* To do:
Please reproduce, word for word, the rows starting at the line containing "This screenshot has width=650, height=641." and ending at the line containing "y-tick-label: 100 is", with both of those lines included.

··· Source data ···

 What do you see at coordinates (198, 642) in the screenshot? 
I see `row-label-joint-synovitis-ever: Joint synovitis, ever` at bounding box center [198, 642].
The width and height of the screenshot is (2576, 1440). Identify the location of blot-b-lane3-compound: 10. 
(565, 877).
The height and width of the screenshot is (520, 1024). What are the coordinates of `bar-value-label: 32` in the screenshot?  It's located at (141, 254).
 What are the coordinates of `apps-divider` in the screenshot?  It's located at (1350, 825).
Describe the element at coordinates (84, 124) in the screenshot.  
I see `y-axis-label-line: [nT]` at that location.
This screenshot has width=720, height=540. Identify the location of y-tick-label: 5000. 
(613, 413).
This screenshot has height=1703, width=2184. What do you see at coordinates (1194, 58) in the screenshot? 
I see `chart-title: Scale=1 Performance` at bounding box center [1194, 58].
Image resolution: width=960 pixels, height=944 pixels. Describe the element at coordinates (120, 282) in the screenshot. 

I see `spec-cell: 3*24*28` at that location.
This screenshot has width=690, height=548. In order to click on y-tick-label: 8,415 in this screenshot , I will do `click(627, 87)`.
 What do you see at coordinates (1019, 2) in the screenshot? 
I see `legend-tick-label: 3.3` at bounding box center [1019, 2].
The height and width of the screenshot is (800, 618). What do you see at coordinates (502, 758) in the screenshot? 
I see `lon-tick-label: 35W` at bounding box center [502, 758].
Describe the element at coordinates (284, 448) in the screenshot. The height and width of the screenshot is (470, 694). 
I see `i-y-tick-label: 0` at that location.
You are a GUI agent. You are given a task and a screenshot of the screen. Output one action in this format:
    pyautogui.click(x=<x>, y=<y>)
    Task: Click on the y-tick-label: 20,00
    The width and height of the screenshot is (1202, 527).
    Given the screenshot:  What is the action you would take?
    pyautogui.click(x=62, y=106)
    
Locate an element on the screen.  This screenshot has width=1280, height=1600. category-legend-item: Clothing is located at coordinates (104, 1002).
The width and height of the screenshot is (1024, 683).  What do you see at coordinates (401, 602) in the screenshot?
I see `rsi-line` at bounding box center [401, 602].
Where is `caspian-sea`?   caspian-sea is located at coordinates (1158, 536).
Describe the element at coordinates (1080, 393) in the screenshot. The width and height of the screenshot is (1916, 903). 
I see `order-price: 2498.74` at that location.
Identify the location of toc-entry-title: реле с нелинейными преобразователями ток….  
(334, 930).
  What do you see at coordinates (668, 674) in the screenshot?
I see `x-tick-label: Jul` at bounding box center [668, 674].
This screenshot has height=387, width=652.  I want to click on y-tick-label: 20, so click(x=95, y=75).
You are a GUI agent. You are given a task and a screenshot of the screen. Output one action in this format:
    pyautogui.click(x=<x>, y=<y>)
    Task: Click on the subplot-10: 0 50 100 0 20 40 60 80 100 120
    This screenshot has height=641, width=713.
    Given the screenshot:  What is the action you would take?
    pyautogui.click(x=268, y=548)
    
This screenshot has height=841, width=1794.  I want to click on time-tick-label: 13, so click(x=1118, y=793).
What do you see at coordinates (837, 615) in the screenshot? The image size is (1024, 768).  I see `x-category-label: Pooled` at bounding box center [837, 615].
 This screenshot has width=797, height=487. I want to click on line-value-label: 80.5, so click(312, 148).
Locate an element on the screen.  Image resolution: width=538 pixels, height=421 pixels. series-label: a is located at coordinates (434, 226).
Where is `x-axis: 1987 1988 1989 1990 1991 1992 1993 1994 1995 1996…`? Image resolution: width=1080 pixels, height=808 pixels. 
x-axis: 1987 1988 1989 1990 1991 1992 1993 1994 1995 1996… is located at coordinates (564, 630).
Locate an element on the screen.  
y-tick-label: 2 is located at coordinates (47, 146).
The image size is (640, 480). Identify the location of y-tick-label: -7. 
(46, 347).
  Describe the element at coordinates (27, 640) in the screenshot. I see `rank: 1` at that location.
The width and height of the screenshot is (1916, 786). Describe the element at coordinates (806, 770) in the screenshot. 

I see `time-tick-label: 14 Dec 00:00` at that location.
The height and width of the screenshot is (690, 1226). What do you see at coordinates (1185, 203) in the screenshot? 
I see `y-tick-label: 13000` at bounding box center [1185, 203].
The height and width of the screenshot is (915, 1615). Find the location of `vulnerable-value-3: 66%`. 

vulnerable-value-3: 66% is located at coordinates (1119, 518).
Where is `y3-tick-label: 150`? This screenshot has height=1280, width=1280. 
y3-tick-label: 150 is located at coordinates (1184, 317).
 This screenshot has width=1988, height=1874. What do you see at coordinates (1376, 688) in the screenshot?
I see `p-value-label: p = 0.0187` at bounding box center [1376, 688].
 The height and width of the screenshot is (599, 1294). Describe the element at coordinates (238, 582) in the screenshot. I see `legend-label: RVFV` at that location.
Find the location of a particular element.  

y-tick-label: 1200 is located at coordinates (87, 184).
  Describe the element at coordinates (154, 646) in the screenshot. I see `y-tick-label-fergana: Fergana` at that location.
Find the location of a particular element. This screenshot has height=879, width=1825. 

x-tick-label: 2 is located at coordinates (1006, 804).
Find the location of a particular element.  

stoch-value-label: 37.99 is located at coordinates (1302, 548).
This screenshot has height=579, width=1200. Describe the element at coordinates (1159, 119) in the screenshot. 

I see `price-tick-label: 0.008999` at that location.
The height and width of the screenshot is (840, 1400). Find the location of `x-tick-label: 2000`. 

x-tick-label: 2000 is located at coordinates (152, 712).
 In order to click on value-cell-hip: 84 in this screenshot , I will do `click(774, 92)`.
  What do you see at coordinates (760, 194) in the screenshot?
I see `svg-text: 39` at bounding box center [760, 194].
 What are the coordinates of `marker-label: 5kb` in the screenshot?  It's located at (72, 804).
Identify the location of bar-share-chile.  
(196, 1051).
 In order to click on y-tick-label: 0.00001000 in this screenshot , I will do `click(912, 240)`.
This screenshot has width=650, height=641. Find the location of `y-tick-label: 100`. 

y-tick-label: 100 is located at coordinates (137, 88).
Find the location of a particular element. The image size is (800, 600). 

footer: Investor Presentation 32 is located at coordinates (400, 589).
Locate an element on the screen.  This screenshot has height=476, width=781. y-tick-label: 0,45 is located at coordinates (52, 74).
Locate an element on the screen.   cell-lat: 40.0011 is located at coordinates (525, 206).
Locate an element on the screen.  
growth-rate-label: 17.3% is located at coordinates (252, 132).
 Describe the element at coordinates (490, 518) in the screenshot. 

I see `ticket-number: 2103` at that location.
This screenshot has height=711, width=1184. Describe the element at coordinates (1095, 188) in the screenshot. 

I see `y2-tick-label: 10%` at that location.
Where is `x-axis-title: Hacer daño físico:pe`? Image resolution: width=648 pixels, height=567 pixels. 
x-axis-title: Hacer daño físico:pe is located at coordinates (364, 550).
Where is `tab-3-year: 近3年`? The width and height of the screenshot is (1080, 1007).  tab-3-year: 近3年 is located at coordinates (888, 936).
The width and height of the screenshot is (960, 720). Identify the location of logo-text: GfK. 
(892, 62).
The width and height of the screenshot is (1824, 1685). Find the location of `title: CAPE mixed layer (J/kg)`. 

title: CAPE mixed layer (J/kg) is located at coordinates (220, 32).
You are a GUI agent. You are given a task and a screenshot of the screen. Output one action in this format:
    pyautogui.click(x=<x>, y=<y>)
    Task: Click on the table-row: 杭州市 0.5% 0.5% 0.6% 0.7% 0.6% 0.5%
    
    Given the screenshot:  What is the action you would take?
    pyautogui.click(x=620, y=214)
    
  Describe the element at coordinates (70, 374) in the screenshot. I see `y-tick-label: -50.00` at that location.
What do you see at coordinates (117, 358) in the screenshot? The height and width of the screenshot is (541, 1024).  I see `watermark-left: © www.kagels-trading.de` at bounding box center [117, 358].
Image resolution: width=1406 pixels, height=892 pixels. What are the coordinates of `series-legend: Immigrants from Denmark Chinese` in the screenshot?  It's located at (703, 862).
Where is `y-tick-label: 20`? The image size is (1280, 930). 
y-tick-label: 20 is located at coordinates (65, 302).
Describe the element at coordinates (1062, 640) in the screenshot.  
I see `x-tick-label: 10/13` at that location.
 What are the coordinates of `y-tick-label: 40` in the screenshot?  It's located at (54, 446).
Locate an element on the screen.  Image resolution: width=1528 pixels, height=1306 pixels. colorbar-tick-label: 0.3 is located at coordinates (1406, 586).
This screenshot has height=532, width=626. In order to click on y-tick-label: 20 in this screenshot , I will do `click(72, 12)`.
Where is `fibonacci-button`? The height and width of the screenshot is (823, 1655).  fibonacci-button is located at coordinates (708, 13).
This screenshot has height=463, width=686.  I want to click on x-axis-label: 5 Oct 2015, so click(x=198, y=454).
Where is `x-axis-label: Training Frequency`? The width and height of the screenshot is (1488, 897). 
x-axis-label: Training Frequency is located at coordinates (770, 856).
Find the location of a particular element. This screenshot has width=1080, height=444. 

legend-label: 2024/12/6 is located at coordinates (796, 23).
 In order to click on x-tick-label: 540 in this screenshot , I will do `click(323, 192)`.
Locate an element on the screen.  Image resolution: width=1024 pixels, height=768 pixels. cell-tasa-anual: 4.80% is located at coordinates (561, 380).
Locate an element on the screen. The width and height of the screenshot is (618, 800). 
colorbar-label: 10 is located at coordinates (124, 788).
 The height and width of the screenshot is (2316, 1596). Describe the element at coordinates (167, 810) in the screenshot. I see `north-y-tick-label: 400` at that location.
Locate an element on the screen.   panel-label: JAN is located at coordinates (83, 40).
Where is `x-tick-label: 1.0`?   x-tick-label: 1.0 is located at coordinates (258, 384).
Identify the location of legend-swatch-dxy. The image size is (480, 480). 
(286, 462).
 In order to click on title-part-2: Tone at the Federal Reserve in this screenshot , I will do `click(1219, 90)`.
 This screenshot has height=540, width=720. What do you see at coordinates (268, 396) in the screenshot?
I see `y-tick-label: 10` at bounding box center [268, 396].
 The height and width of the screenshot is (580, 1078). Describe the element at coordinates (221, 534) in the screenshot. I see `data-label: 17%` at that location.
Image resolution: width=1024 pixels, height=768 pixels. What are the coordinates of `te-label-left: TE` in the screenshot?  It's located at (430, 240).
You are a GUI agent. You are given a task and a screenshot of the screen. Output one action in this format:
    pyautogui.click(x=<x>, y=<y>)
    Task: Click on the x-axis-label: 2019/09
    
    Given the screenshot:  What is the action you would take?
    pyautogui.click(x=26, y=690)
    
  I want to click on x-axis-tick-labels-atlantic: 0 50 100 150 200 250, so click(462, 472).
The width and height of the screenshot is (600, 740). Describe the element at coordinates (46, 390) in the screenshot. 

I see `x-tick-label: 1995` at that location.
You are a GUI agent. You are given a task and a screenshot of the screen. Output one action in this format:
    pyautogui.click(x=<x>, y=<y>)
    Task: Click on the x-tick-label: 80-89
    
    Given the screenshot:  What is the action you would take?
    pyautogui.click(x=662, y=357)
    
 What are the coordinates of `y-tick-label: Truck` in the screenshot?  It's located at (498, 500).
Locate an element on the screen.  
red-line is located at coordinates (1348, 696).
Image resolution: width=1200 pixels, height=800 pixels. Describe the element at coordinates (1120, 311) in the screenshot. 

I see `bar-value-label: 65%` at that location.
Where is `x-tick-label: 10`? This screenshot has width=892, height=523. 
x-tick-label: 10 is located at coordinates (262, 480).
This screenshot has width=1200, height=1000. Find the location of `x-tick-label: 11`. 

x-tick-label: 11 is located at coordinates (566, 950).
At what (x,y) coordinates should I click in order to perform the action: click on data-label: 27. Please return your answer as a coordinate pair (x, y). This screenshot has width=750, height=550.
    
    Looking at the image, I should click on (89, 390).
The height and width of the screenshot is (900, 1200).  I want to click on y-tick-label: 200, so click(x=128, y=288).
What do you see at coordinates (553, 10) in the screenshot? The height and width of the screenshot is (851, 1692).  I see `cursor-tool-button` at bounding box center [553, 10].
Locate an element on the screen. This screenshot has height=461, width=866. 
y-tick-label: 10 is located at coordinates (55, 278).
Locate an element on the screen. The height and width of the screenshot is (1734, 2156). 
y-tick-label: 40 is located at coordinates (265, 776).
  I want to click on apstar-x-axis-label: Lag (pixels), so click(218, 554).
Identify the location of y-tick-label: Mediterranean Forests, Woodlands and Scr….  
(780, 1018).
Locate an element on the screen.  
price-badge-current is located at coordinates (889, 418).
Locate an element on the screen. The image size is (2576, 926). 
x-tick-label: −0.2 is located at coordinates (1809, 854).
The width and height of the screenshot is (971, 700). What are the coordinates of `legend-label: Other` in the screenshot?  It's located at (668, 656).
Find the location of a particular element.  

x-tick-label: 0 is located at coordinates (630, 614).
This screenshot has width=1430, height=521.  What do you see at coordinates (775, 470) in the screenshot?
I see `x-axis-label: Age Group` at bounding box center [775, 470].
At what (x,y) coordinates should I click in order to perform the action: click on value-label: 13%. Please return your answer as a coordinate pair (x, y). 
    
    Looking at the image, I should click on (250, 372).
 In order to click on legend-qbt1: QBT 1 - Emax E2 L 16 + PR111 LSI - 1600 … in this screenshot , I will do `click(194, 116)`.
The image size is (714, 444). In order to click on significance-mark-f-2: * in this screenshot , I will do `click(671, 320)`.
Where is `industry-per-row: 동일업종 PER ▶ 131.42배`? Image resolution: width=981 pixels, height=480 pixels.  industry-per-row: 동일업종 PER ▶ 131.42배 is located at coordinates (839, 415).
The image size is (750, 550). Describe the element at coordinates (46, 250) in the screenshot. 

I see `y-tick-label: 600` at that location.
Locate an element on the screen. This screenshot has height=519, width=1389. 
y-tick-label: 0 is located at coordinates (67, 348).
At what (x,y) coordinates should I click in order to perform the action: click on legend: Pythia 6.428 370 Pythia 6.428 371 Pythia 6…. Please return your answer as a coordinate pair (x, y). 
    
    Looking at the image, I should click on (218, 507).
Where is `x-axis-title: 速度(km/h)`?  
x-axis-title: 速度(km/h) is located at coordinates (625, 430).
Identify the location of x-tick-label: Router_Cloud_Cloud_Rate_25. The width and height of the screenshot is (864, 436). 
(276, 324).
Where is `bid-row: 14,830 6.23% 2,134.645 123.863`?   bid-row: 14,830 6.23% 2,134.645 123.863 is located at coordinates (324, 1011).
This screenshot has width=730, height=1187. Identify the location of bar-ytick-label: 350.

···

* Response area:
This screenshot has width=650, height=641. Find the location of `y-tick-label: 100`. 

y-tick-label: 100 is located at coordinates (137, 88).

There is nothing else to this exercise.